Given passage –
= = = =
Two Northwest Side Chicago food and drink establishments have joined their names to the list of businesses challenging Gov. JB Pritzker’s authority to shut them down in the name of fighting COVID-19.

On Jan. 4, the owners of the Pink Krokodile Café and Christina’s Place filed suit in Cook County Circuit Court against Pritzker.

The lawsuit was filed by attorney Francis Ostian, of Chicago, on behalf of the corporate entities known as Where’s Pappa Inc. and Pink Krokodile Café Inc.

Christina’s Place, a tavern operated by Where’s Pappa, is located at 3759 N. Kedzie, in Chicago’s Irving Park East neighborhood. Pink Krokodile, a restaurant that also serves alcoholic beverages, is at 6004 W. Belmont, in the Belmont Central neighborhood.

As with many other such lawsuits filed against Pritzker in the past few months, the lawsuit asserts the governor overstepped his lawful authority in issuing executive orders intended to shutdown indoor dining at restaurants and bars across the state.

Pritzker has said the restrictions are needed to slow the spread of the novel coronavirus that causes COVID-19.

The governor ordered indoor dining and drinking to cease at restaurants and bars across the entire state last fall, purportedly in response to a surge of new detected cases of COVID-19. That marked the second time Pritzker had ordered restaurants limited exclusively to takeout orders since the onset of the COVID-19 pandemic in March.

Many restaurant owners and their trade groups have decried Pritzker’s orders, which they said have already put many restaurants out of business, and threaten to put thousands more under, as the pandemic has continued throughout the winter thus far, and the restrictions have remained.
= = = =
Study material –
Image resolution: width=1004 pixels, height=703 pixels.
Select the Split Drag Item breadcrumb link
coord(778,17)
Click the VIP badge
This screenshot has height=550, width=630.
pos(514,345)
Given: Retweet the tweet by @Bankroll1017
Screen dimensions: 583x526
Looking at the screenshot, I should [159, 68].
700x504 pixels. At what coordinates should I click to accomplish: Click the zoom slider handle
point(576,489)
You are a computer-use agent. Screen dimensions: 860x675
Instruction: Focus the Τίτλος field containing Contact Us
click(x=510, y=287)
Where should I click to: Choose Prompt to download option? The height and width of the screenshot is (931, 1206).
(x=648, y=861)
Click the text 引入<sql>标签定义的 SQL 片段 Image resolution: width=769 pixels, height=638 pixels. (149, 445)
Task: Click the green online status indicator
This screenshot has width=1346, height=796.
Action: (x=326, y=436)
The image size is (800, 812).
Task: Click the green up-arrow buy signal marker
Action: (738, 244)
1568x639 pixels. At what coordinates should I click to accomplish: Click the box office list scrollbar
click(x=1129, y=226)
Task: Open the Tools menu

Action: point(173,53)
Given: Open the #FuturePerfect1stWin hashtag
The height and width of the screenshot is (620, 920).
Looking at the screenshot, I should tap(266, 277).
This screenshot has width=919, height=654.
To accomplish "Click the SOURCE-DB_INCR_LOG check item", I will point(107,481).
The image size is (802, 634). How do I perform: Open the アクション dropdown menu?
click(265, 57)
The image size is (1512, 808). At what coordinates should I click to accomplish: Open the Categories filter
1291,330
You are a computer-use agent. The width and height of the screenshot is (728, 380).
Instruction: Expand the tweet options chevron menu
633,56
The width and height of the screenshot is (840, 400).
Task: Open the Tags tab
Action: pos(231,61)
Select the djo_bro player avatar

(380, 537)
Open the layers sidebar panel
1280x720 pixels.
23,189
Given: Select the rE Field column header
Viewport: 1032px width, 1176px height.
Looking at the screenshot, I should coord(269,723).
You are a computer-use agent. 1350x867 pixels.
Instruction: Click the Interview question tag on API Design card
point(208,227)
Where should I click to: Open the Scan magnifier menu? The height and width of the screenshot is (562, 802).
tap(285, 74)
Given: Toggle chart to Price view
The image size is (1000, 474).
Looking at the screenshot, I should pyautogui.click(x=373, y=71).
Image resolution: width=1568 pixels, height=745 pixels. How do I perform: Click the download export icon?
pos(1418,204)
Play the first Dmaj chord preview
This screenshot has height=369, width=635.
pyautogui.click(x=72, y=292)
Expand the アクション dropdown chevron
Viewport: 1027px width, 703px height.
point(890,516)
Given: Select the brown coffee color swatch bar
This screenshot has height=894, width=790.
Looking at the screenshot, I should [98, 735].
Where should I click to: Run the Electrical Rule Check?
= = = =
Complete the following –
**a)** From the article on the Chicago restaurant lawsuit against Pritzker, quote the text starting with "On Jan. 4, the" and going on through "Belmont Central neighborhood.".
**b)** According to the article on the Chicago restaurant lawsuit against Pritzker, at what address is Christina's Place located?
**c)** Continue the article on the Chicago restaurant lawsuit against Pritzker from where it stops.

Results for each task –
**a)**
On Jan. 4, the owners of the Pink Krokodile Café and Christina’s Place filed suit in Cook County Circuit Court against Pritzker.

The lawsuit was filed by attorney Francis Ostian, of Chicago, on behalf of the corporate entities known as Where’s Pappa Inc. and Pink Krokodile Café Inc.

Christina’s Place, a tavern operated by Where’s Pappa, is located at 3759 N. Kedzie, in Chicago’s Irving Park East neighborhood. Pink Krokodile, a restaurant that also serves alcoholic beverages, is at 6004 W. Belmont, in the Belmont Central neighborhood.

**b)** 3759 N. Kedzie, in Chicago's Irving Park East neighborhood.

**c)**
Since Pritzker imposed the new restrictions last fall, restaurant owners from the suburbs and elsewhere in the state have sued the governor.

To date, those lawsuits have met with very little success, as judges have nearly unanimously ruled that Pritzker is within his authority to shut down restaurants and other businesses in the name of public health.

The Illinois Supreme Court has consolidated those legal challenges before a judge in Springfield.

That judge has sided regularly with the governor and the Illinois Attorney General’s interpretation of state law. The judge has largely relied on a decision from the Illinois Second District Appellate Court in Elgin. In that decision, the appellate justices explicitly declared Pritzker can continue to govern by executive orders, including orders shutting down restaurants and other businesses, under Illinois’ emergency management law for as long as the governor believes the pandemic continues.

The Geneva restaurant that is the plaintiff in that case has appealed that Second District decision to the Illinois Supreme Court, saying the courts' reasoning has left restaurants "out in the cold" and "without legal redress." The high court has not yet issued a decision on whether it will accept the case.